Ela garante que será prefeita de Paris “até ao último dia, com a mesma energia” de quando sucedeu o socialista Bertrand Delanoë, em 2014.
Hidalgo disse que queria anunciar a decisão de não se reapresentar “com bastante antecedência” por “respeito” aos parisienses e para preparar “uma sucessão tranquila”, que ela espera que seja com o senador socialista Rémi Féraud, um de seus fortes apoiadores.
O senador se coloca numa “lógica de sucessão, para que a história da esquerda em Paris, iniciada em 2001, possa continuar”. “Não devemos mudar a história, devemos estendê-la, abrir um novo capítulo do livro”, acredita.

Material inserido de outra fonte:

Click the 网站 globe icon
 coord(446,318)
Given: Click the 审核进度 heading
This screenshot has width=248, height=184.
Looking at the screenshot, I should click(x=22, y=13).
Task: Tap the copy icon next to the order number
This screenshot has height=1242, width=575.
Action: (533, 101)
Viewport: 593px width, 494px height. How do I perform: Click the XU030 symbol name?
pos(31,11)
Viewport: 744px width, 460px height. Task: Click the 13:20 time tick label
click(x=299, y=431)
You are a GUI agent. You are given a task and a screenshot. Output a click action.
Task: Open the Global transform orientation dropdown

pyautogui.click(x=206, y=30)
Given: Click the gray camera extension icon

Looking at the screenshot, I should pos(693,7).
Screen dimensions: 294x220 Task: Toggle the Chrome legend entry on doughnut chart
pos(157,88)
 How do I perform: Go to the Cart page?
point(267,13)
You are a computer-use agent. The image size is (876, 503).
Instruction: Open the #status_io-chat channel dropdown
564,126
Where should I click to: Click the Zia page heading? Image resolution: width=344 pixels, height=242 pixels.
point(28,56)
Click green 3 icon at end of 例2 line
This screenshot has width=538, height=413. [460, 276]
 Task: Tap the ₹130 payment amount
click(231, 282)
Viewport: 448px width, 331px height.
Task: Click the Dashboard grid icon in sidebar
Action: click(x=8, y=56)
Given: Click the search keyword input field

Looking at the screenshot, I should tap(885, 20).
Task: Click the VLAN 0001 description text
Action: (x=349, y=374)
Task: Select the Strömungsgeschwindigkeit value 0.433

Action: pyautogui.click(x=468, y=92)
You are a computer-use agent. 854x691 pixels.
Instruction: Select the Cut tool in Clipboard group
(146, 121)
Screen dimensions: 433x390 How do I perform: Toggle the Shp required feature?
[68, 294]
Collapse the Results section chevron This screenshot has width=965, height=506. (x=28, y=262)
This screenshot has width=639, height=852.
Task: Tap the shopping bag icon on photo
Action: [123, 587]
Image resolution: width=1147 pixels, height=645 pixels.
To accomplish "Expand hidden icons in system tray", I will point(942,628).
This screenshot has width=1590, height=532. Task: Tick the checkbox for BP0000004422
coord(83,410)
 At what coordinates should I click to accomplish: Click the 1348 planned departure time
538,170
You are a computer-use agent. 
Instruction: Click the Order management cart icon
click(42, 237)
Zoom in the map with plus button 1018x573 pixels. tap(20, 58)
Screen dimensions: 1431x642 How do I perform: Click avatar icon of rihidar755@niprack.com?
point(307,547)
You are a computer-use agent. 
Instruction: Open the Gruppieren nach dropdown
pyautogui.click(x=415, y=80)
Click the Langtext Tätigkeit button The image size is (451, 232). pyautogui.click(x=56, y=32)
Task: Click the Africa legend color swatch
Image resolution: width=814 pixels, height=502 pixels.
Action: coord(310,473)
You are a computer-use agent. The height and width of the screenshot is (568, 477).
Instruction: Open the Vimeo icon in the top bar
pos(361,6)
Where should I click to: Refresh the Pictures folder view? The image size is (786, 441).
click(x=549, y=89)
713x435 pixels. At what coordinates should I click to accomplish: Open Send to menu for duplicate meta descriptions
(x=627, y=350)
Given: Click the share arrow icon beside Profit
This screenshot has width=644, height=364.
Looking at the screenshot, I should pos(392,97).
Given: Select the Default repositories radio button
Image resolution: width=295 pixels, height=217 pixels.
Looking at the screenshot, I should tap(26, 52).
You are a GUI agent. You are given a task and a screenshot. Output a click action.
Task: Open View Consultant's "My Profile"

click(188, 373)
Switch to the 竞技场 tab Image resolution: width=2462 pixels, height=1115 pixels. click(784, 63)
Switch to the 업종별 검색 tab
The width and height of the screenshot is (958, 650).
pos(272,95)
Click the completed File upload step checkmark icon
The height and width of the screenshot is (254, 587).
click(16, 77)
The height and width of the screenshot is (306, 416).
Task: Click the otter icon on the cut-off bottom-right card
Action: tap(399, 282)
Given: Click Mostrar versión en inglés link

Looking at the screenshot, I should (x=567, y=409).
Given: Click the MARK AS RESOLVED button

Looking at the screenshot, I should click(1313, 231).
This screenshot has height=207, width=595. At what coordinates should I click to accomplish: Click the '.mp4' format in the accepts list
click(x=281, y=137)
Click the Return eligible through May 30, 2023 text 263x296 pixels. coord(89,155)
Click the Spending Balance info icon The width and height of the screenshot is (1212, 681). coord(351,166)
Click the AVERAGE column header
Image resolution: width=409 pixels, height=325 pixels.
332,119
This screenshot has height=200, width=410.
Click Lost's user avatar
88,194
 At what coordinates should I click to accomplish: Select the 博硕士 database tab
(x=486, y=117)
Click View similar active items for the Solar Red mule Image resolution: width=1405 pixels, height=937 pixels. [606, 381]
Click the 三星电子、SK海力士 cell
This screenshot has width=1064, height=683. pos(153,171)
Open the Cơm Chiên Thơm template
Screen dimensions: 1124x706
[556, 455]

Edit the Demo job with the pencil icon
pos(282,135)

Nenhuma eleição presidencial à vista
Questionada sobre projetos futuros, Anne Hidalgo afirmou ao Le Monde que “não será candidata” nas próximas eleições presidenciais da França. Ela representou o Partido Socialista na corrida ao Palácio do Eliseu em 2022, quando registrou uma pontuação historicamente baixa (1,74%).
Depois de 2026, Hidalgo diz que deseja “ajudar no surgimento de uma força social-democrata e ecológica” junto ao PS, mas também com o eurodeputado Raphaël Glucksmann, que a seu ver poderia “assumir a liderança” desta força.
“Ao mesmo tempo, continuarei a investir em questões de justiça climática, em escala nacional e internacional”, conclui Anne Hidalgo.
De acordo com a publicação Le Canard Enchaîné, ela poderá assumir a liderança da Fundação Bloomberg, em Bruxelas.